[Materials provided Boundary: Start]
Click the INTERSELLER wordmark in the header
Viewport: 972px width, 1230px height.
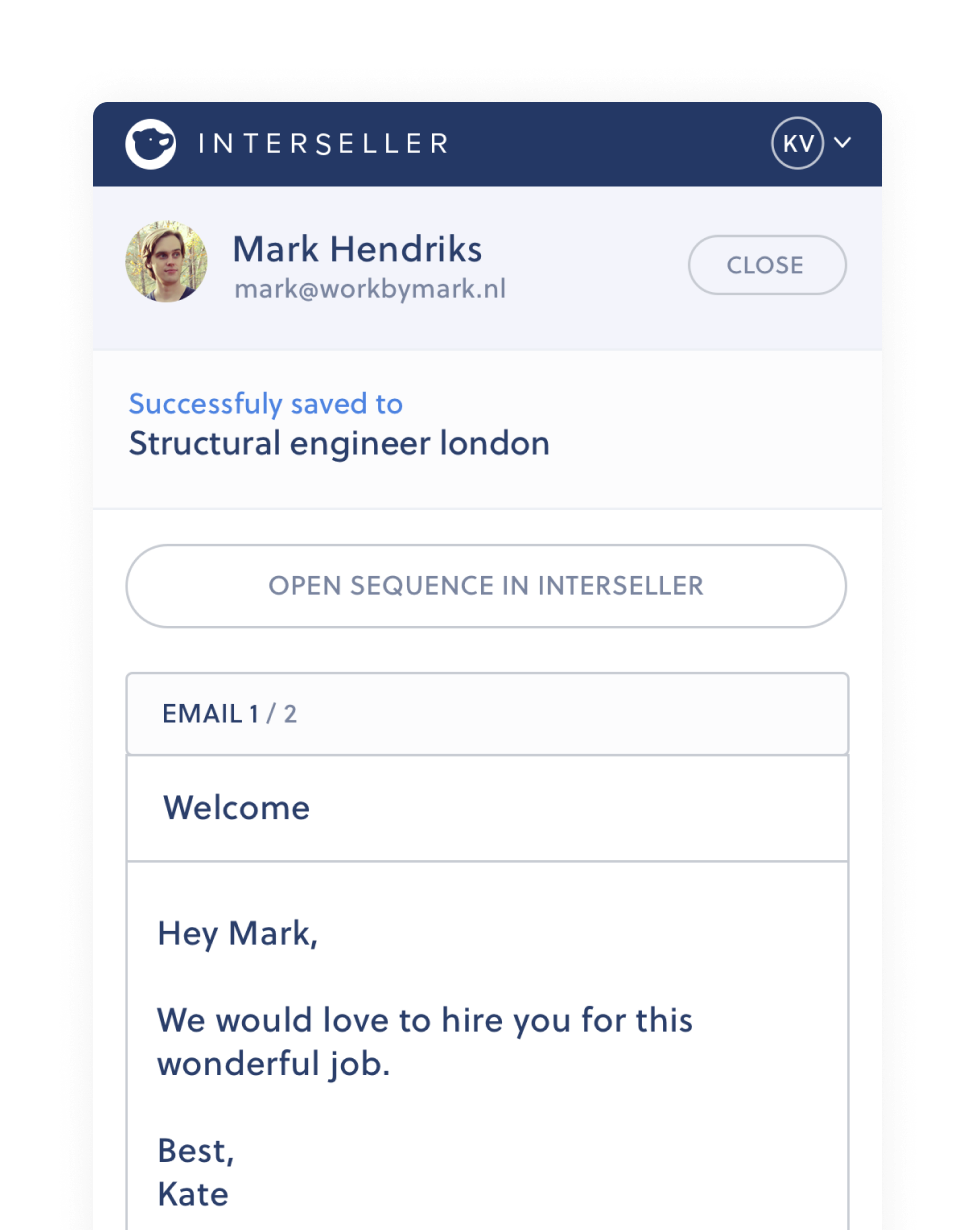[322, 144]
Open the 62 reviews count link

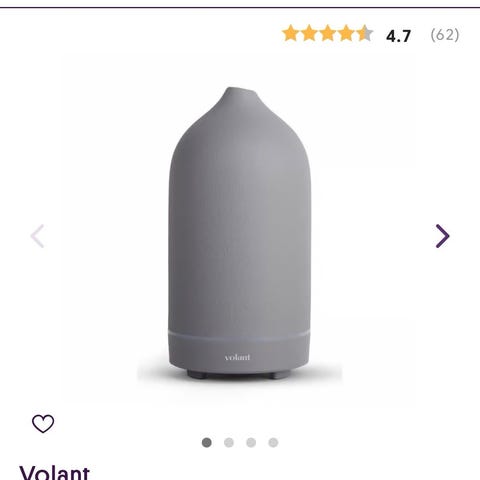tap(445, 35)
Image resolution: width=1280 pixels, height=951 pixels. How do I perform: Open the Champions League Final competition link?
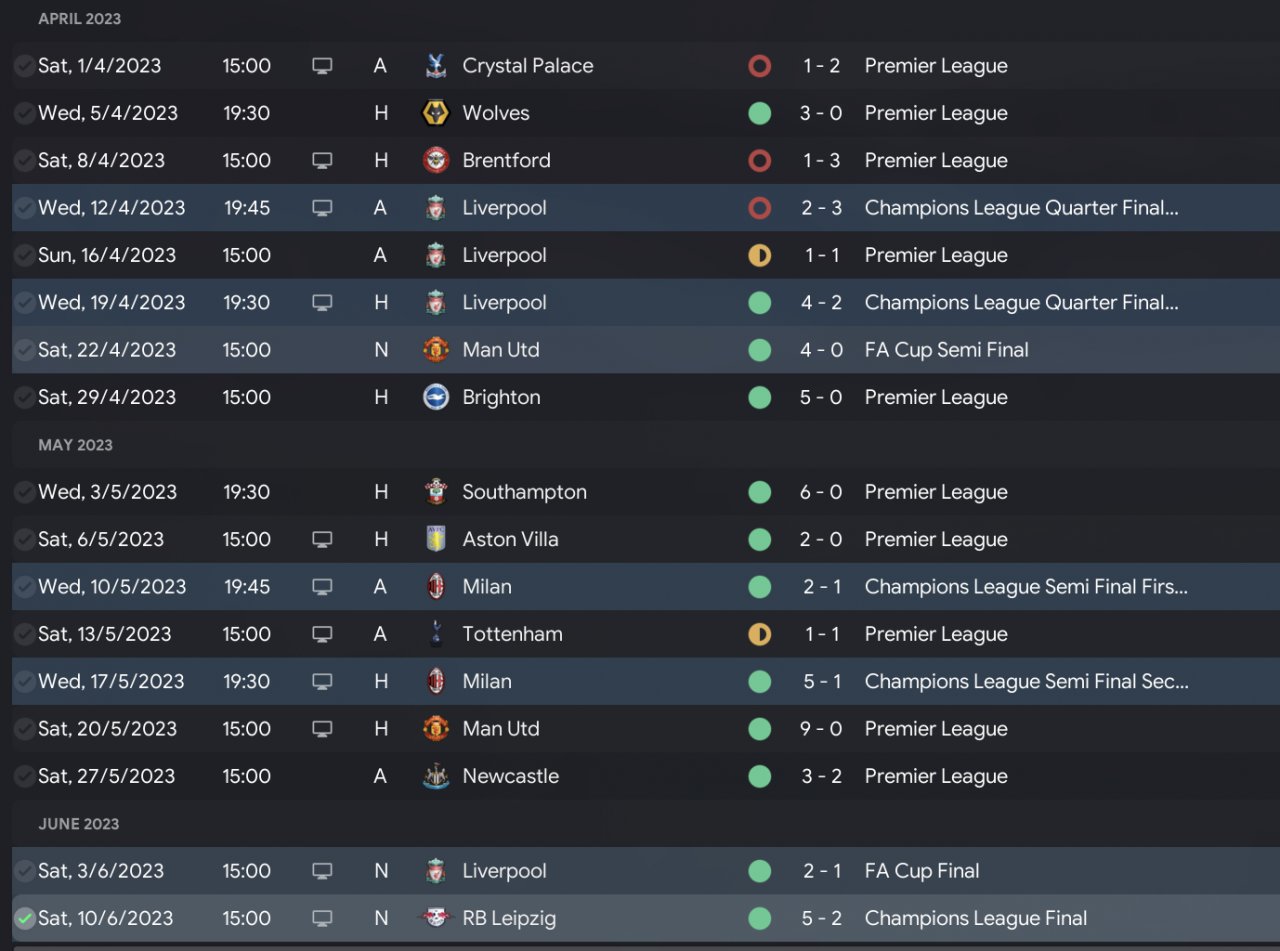(x=976, y=918)
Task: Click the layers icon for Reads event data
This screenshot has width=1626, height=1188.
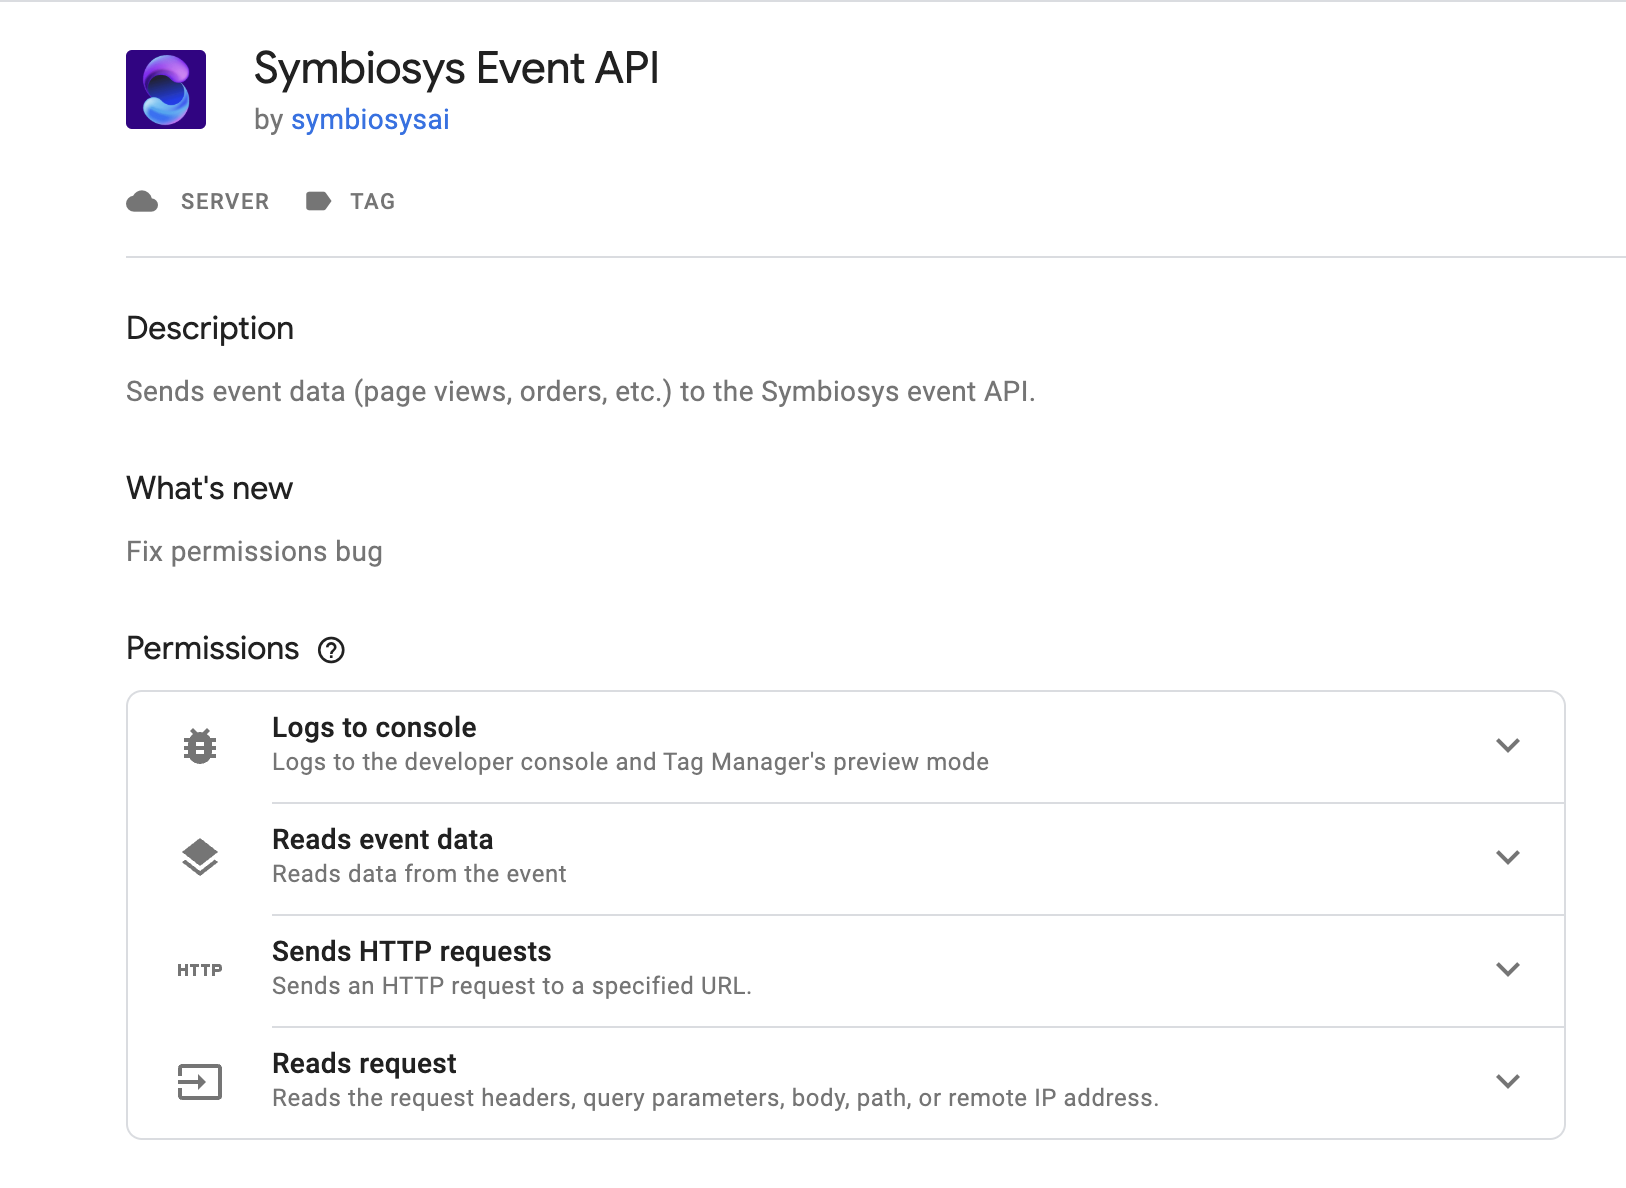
[Materials provided Boundary: End]
Print, please, exactly the lines from the one holding "Open the 62 reviews count link" through the final line of the data, both included, while leaving out each picture.

Open the 62 reviews count link

tap(445, 35)
Image resolution: width=1280 pixels, height=951 pixels. How do I perform: Open the Champions League Final competition link?
(x=976, y=918)
Task: Click the layers icon for Reads event data
This screenshot has width=1626, height=1188.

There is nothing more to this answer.